Dopo un braccio di ferro durato settimane, l’FBI è infine riuscita a sbloccare l’iPhone di Sayed Farook senza l’aiuto di Apple. Ma difficilmente finirà qui l’acceso dibattito che ha accompagnato la vicenda.
Il Dipartimento di Giustizia, che ha raggiunto il suo obiettivo grazie a una non meglio specificata ‘terza parte’ – si parla comunque di un’azienda israeliana – ha pertanto chiesto l’annullamento dell’ingiunzione dello scorso 16 febbario per mezzo della quale avrebbe voluto costringere Apple a creare una backdoor che permettesse agli inquirenti di penetrare nel cellulare di uno degli autori della strage di San Bernardino.
Una vittoria per Apple? Non proprio. Per l’FBI, allora? Neanche.
“Ci siamo opposti fin dal principio alla richiesta dell’FBI di creare una backdoor perchè credevamo fosse sbagliata e potesse creare un precedente pericoloso. Come risultato della revoca del Governo, niente di tutto questo è accaduto. Questo caso non avrebbe mai dovuto essere intentato”, ha dichiarato Apple in una nota.
Sottolineando di voler continuare a incrementare la sicurezza dei prodotti da “minacce e attacchi sempre più frequenti e sofisticati“, l’azienda di Cupertino ha ribadito l’importanza della protezione dei dati, della sicurezza e della privacy per gli Stati Uniti e per il mondo. “Sacrificare una cosa per l’altra mette a rischio le persone e i paesi” conclude Apple, dicendosi pronta a portare avanti e a partecipare al dibattito sulle questoni sollevate da questo caso.
Dibattito – quello sulla privacy e la crittografia – che, infatti, sembra destinato a durare ancora a lungo, alimentato dai commenti e dalle prese di posizione che si stanno susseguendo in queste ore.
Cantano vittoria le associazioni in difesa dei diritti degli internauti, come la Electronic Frontier Foundation che si è detta felice della “battuta in ritirata” del Dipartimento di Giustizia nel suo tentativo “pericoloso e incostituzionale di costringere Apple a sovvertire la sicurezza del suo sistema operativo iOS”.
Esprime preoccupazione, invece, Jérémie Zimmermann, cofondatore dell’associazione Quadrature du Net. Per Zimmermann l’utilizzo da parte del Governo di una vulnerabilità della sicurezza nell’iOs “dimostra che quando una delle prime forze di polizia nel mondo ci mette i mezzi, ha la capacità di violare la cifratura dei dispositivi commerciali”.

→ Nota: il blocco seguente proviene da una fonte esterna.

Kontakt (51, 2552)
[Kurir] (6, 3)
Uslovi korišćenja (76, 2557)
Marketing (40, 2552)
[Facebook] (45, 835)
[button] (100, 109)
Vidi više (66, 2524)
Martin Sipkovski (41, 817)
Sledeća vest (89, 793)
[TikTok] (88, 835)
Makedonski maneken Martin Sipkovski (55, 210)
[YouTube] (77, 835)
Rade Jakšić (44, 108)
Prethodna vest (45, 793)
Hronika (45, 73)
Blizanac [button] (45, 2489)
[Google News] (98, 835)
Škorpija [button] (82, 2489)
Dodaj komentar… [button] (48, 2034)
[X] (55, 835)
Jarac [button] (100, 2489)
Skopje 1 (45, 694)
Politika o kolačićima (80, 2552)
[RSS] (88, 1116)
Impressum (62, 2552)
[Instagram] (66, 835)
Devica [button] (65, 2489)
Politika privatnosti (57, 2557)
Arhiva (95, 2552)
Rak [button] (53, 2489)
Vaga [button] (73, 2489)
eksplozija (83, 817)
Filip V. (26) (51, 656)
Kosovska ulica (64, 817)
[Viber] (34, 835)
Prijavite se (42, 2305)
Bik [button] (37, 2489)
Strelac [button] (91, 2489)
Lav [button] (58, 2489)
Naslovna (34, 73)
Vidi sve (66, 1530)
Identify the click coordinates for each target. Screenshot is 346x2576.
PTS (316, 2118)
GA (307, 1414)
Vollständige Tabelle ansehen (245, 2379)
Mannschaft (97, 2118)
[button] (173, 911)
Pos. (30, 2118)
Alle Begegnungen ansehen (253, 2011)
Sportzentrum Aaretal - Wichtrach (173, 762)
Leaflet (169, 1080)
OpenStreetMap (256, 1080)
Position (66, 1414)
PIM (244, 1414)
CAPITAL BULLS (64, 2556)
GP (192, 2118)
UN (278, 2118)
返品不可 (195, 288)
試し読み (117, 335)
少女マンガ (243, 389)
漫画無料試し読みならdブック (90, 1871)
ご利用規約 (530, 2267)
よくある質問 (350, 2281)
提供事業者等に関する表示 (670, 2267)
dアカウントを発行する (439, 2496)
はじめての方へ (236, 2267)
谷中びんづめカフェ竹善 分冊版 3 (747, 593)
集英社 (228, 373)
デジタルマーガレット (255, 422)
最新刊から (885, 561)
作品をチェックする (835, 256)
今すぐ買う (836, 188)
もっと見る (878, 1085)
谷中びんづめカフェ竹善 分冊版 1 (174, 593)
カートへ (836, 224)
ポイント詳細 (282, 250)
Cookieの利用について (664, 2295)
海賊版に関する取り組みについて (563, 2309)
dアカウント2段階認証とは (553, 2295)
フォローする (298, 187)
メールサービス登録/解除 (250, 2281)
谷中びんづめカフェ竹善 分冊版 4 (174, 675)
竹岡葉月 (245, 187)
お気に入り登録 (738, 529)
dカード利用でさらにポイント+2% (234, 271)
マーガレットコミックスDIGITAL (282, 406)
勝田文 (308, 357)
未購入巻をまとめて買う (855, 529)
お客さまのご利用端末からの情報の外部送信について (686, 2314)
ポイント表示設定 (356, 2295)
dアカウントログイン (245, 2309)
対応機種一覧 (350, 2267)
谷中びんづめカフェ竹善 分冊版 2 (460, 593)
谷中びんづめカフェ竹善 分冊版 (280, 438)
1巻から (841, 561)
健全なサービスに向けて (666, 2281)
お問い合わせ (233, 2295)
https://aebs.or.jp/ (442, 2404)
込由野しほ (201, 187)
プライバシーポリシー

Sia per l’FBI che per Apple è comunque una vittoria a metà, dicono gli esperti.
L’FBI ha infatti raggiunto il suo obiettivo, ma senza stabilire alcun precedente legale da utilizzare per casi simili in futuro.
Apple, dal canto suo, mantenendo la sua posizione di rifiuto alle richieste dell’FBI ha evitato di dover sottostare all’obbligo di creare una porta di accesso ai dati dei suoi dispositivi, ma così facendo ha anche fatto sapere al mondo che l’FBI, volendo, può entrare ugualmente.
Neanche Apple, insomma, che ha fatto della sicurezza il suo cavallo di battaglia, può dire di poter proteggere da quasiasi incursione le conversazioni e le informazioni dei suoi utenti.
Il rischio, per l’azienda, è che ora la clientela più ‘sensibile’ costituita da politici, dirigenti d’azienda o artisti, passi ad altri dispositivi come il BlackPhone (che blinda le conversazioni rendendole impermeabili a incursioni esterne) o il Boeing Black che, oltre a criptare le chiamate, cancella tutti i dati e rende il cellulare inutilizzabile nel caso in cui qualcuno cerchi di manometterlo.
Rischio che però gli analisti minimizzano. Difficilmente, secondo loro, il lancio del nuovo iPhone SE, il 31 marzo, subirà l’impatto dello sblocco dell’iPhone 5C da parte dell’FBI. anzi. Il rifiuto di Apple d collaborare con le forse dell’ordine, secondo Zimmermann, è stata “una formidabile campagna di comunicazione durata oltre un mese”, durante il quale Apple si è eretta come il cavaliere bianco in difesa delle informazioni e della privacy dei consumatori.